### THE DATA
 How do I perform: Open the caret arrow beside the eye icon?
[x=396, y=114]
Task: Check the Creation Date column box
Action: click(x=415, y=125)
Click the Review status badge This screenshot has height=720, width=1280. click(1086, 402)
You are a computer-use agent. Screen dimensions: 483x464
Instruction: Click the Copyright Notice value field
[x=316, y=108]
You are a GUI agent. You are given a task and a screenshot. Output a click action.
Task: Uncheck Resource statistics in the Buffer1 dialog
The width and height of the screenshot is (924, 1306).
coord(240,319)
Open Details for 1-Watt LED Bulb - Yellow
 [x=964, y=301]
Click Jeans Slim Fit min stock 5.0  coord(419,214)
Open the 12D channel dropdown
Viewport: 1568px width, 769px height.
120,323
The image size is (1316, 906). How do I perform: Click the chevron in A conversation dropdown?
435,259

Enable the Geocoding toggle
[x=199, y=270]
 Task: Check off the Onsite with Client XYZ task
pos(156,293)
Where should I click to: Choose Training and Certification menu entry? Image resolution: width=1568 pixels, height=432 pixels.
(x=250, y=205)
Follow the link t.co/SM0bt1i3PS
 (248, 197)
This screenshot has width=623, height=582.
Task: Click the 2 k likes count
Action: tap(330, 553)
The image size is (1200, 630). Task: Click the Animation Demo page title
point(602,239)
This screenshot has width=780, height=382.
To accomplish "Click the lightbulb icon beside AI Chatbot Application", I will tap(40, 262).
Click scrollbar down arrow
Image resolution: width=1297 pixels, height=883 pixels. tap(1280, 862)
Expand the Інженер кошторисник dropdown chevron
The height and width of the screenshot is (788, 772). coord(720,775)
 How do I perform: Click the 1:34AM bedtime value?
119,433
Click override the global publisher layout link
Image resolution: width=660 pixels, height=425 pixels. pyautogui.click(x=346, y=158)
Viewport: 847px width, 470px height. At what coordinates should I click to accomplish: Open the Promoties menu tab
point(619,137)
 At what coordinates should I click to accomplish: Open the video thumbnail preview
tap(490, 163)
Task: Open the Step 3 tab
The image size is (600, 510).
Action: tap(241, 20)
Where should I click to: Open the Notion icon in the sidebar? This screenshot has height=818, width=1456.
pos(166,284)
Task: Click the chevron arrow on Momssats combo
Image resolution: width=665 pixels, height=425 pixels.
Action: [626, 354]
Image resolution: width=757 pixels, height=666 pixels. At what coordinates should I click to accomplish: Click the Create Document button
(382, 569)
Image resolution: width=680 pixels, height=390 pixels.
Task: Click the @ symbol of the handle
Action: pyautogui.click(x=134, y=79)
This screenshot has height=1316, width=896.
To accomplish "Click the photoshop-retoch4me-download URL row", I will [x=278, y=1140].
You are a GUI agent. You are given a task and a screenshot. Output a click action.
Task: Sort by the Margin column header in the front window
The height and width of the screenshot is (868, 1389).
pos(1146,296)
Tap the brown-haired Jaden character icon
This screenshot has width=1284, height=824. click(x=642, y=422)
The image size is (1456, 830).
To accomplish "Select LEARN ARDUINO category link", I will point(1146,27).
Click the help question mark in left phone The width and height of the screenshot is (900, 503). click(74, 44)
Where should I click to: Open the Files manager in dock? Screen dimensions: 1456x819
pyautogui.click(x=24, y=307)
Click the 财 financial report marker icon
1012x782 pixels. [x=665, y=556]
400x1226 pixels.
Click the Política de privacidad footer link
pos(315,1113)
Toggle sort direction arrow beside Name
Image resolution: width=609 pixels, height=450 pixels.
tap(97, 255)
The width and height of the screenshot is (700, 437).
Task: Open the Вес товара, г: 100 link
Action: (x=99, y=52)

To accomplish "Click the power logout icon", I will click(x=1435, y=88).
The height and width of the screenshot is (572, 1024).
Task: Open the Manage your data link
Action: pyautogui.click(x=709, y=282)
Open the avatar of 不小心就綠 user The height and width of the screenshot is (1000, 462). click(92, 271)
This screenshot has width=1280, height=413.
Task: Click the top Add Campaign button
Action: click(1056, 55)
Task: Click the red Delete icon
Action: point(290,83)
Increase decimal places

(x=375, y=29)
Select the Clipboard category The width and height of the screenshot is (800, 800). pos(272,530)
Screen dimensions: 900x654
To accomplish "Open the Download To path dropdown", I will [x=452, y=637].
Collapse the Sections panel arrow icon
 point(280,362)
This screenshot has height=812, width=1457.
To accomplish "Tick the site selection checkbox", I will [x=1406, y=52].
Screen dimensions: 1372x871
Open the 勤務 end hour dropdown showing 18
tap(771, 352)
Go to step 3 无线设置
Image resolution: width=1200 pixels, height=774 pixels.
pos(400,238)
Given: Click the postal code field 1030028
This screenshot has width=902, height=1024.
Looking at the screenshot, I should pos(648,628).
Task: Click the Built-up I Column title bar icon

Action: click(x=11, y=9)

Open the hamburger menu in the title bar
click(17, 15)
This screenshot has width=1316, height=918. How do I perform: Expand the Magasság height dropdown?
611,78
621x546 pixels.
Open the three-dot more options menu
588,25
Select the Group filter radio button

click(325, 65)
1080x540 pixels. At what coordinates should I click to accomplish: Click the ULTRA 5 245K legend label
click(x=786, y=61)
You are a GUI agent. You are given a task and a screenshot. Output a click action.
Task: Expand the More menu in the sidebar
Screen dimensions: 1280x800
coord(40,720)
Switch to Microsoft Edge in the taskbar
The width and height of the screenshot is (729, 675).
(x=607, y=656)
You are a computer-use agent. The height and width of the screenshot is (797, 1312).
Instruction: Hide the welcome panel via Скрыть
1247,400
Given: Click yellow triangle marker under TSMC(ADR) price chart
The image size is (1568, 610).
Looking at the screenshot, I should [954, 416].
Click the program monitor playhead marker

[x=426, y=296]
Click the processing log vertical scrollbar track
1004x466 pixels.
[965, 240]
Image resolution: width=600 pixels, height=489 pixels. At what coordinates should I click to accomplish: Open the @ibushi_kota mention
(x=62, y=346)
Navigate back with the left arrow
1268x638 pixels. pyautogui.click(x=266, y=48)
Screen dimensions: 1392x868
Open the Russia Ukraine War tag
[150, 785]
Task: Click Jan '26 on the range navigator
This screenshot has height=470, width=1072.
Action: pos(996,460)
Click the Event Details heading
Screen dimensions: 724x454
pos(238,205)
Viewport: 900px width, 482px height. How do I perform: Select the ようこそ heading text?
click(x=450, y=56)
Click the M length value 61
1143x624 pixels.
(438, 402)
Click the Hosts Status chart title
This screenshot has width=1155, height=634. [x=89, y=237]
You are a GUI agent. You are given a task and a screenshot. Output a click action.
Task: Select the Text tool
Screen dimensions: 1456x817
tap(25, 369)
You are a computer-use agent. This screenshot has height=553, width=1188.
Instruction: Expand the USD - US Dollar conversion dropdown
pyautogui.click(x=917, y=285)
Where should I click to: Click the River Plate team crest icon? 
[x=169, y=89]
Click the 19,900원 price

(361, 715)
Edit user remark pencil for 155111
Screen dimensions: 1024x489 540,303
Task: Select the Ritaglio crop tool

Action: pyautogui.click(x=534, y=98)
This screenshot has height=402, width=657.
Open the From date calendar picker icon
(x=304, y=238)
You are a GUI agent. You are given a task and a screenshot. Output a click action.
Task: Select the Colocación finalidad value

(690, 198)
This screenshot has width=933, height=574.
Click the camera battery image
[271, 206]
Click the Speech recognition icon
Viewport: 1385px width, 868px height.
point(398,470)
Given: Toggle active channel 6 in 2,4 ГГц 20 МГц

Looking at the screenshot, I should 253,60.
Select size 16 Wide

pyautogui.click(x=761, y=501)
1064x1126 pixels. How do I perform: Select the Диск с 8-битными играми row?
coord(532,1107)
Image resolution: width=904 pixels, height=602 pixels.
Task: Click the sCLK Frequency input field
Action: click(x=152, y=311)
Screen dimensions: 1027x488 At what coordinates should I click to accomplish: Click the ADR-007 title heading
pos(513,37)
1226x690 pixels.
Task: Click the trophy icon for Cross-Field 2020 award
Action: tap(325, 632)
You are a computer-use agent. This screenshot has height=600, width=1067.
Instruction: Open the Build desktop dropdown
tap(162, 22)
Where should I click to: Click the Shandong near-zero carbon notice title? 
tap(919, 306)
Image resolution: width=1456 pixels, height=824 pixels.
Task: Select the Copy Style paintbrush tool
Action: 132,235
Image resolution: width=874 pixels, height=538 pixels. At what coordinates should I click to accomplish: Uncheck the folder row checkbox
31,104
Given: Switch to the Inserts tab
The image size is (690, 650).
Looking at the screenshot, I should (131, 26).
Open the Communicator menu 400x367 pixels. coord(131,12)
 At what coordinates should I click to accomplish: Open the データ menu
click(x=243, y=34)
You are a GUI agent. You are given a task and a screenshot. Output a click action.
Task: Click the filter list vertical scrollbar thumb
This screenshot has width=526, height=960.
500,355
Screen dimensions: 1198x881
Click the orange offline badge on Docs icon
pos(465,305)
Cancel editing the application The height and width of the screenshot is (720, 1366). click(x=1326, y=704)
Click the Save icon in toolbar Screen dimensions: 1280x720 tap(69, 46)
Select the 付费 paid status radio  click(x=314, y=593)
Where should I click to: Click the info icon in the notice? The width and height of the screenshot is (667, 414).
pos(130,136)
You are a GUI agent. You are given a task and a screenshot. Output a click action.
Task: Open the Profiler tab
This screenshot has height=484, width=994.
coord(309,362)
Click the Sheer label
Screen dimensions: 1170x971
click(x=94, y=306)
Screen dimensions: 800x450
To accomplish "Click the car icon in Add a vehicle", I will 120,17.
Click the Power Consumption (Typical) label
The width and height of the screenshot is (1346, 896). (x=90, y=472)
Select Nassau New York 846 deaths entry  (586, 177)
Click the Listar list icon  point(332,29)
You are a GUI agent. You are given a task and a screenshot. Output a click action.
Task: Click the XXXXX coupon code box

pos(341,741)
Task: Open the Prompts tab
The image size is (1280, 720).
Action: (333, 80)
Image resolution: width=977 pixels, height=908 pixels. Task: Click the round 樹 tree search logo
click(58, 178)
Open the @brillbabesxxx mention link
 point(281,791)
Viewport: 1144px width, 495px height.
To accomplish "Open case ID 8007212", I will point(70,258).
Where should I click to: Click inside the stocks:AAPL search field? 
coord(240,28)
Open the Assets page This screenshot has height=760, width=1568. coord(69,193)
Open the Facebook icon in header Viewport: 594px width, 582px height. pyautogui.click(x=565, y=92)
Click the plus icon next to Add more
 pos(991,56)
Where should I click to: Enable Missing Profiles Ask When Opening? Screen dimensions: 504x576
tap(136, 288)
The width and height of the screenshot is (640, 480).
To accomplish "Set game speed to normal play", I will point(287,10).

### YOUR INSTRUCTIONS
Select and copy each line from the data that includes the word "computer".

### EXERCISE OUTPUT
You are a computer-use agent. Screen dimensions: 483x464
You are a computer-use agent. The height and width of the screenshot is (797, 1312).
You are a computer-use agent. This screenshot has height=553, width=1188.
You are a computer-use agent. This screenshot has height=600, width=1067.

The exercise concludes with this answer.